◆ Source records ◆
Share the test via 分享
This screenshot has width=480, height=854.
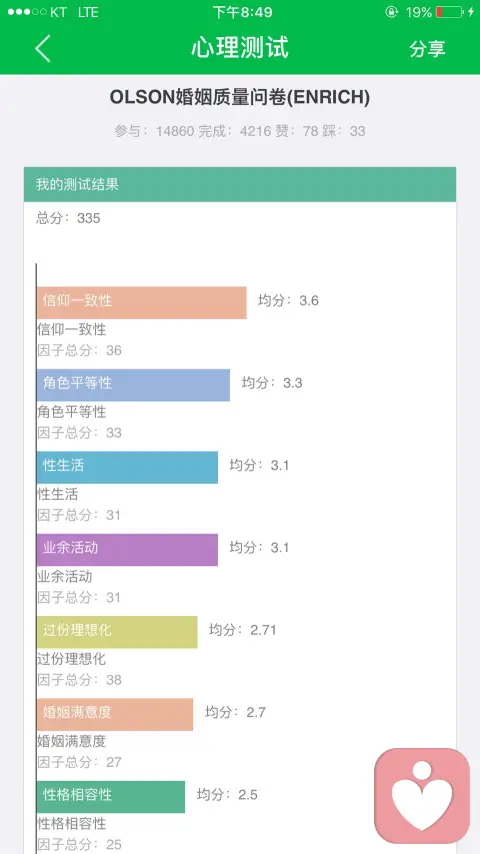(x=427, y=48)
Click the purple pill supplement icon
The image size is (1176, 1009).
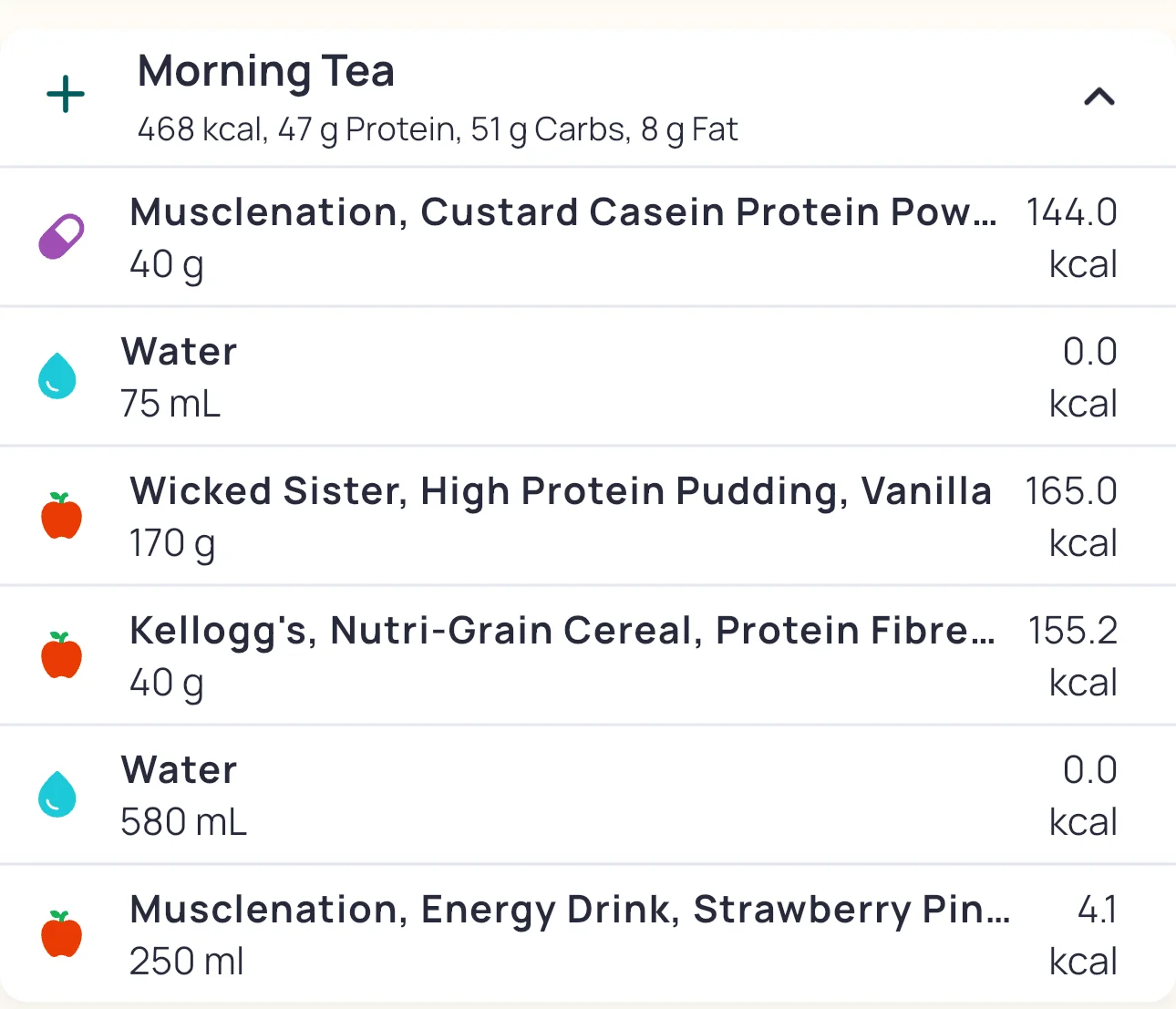pos(61,237)
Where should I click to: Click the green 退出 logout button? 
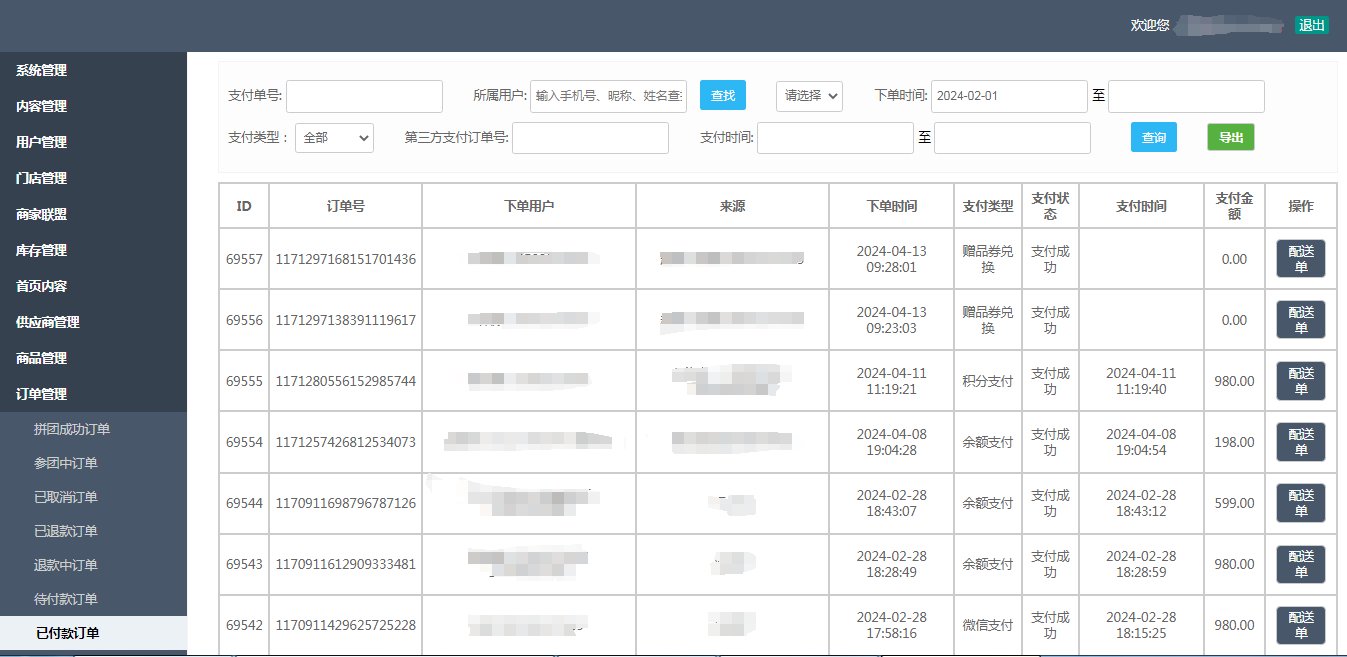(1311, 25)
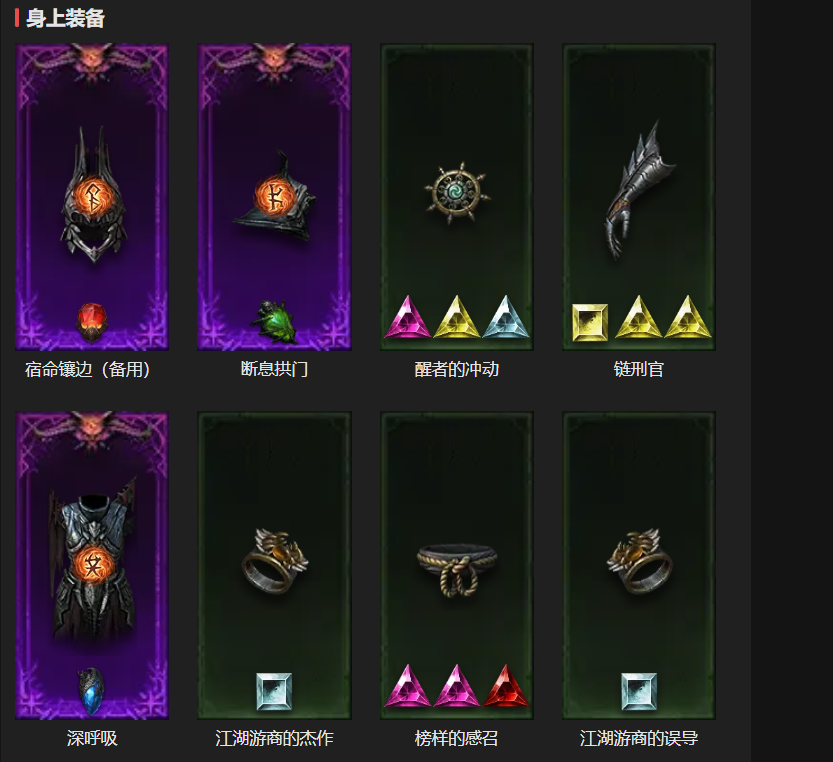Click the 宿命镶边 helmet icon

click(x=94, y=194)
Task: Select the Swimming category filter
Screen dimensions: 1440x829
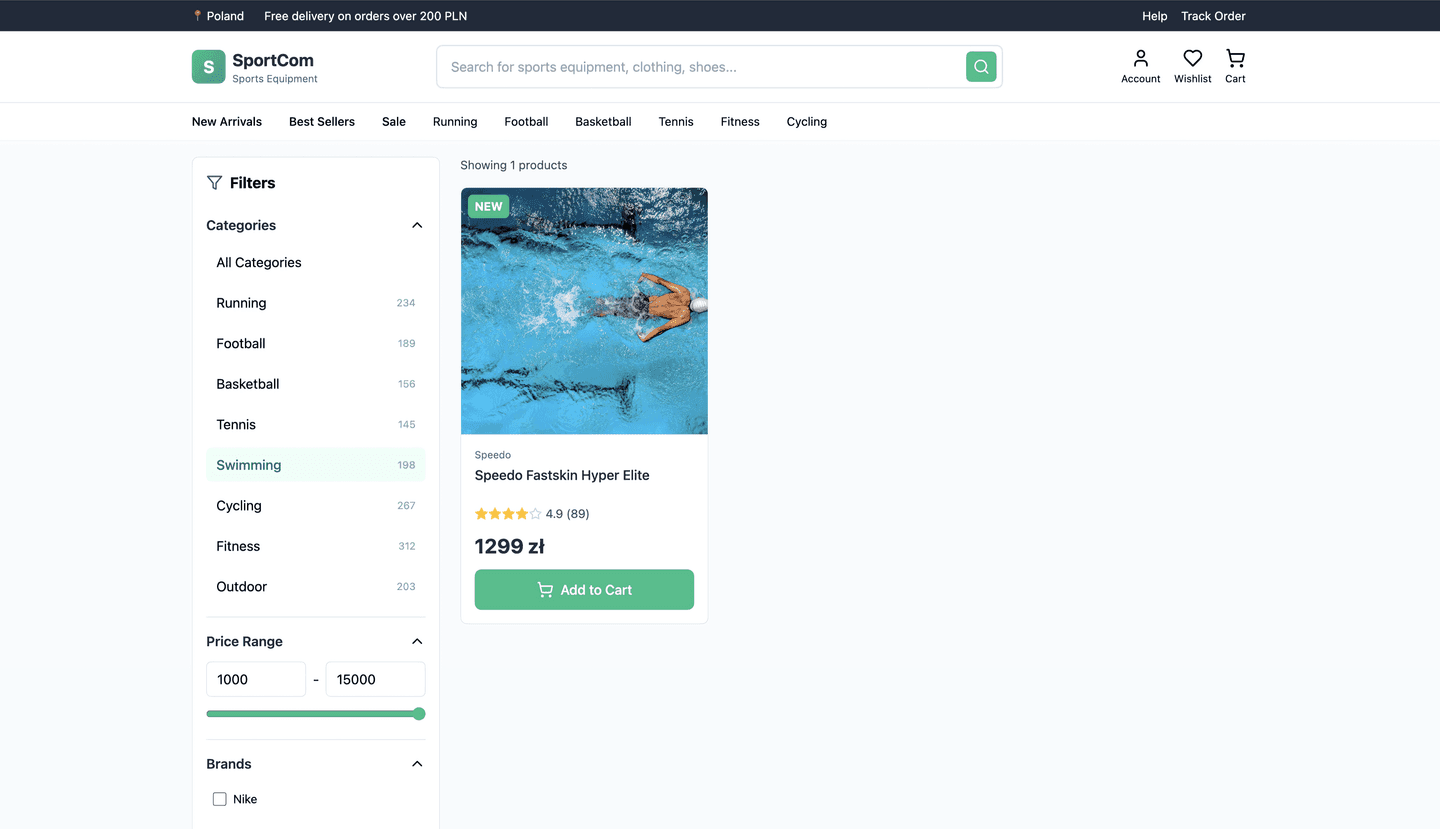Action: 248,464
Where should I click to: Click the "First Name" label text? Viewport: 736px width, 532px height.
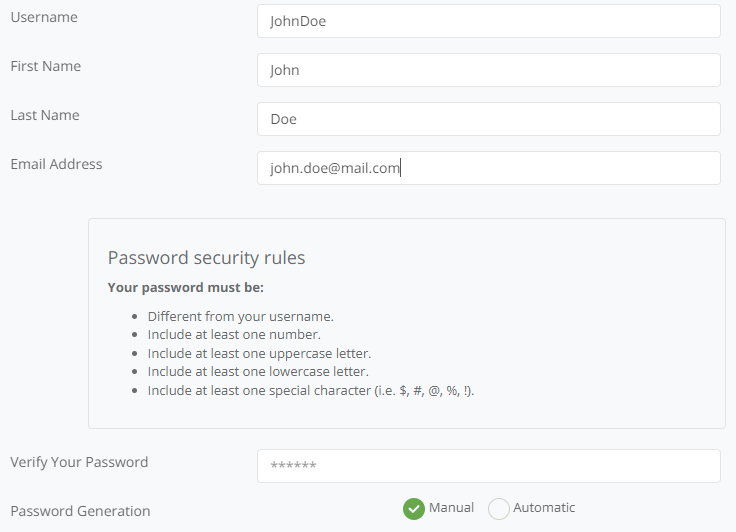46,66
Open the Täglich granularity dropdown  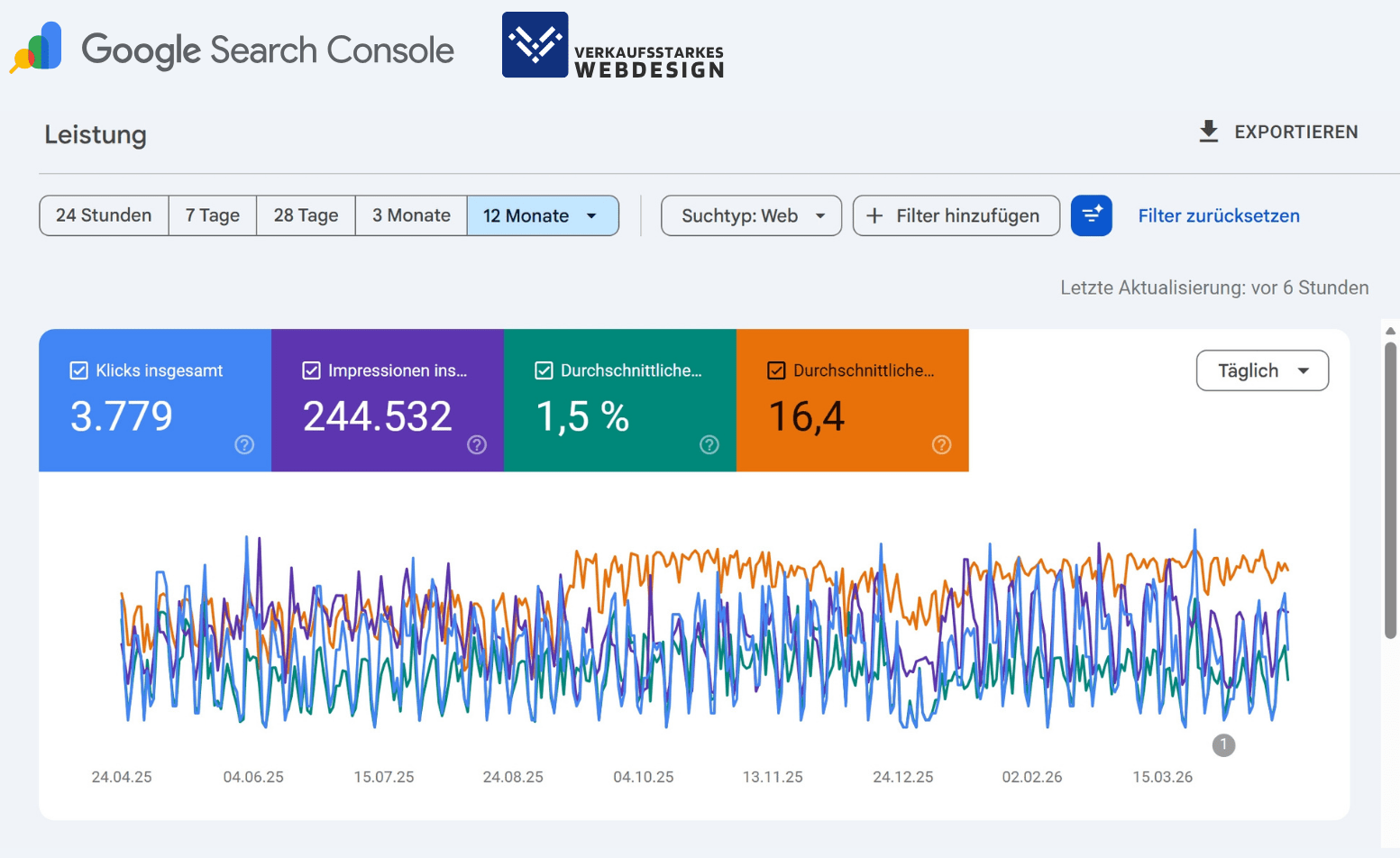click(x=1261, y=370)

◆ WHAT THE TASK REQUIRES ◆
Exact repetition is the task: every line from the start of the data to the line with "Task: Select the Swimming category filter", inclusive, and none after it, pictures omitted.

◆ ANSWER SECTION ◆
Share the test via 分享
This screenshot has width=480, height=854.
(x=427, y=48)
Click the purple pill supplement icon
The image size is (1176, 1009).
pos(61,237)
Where should I click to: Click the green 退出 logout button? 
(1311, 25)
Click the 宿命镶边 helmet icon

click(x=94, y=194)
Task: Select the Swimming category filter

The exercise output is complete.